### TASK GOAL
Return only these lines, exactly: the one containing "Given: Show the 1Y price range" and every line after it in the listing.

### RECORD EXTRACTS

== == ==

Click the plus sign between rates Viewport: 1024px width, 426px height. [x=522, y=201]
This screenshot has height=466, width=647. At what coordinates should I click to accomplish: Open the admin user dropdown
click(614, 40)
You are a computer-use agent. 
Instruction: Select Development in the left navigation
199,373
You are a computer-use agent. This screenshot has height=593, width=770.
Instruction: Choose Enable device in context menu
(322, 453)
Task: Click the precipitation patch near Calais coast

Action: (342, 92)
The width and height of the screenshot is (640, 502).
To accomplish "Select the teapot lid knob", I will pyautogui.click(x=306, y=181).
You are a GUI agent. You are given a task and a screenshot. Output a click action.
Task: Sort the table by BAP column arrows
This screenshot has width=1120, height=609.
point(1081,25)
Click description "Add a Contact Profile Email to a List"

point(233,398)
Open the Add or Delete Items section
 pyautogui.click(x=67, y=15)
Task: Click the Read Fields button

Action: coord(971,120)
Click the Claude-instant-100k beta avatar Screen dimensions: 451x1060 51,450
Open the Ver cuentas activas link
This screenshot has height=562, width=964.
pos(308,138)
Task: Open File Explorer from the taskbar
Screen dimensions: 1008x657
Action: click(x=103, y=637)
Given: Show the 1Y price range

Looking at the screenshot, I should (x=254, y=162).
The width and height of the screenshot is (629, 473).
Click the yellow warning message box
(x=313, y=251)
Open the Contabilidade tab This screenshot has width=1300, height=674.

== == ==

### SOLUTION FOR THIS PROBLEM
Given: Show the 1Y price range

Looking at the screenshot, I should (x=254, y=162).
The width and height of the screenshot is (629, 473).
Click the yellow warning message box
(x=313, y=251)
Open the Contabilidade tab This screenshot has width=1300, height=674.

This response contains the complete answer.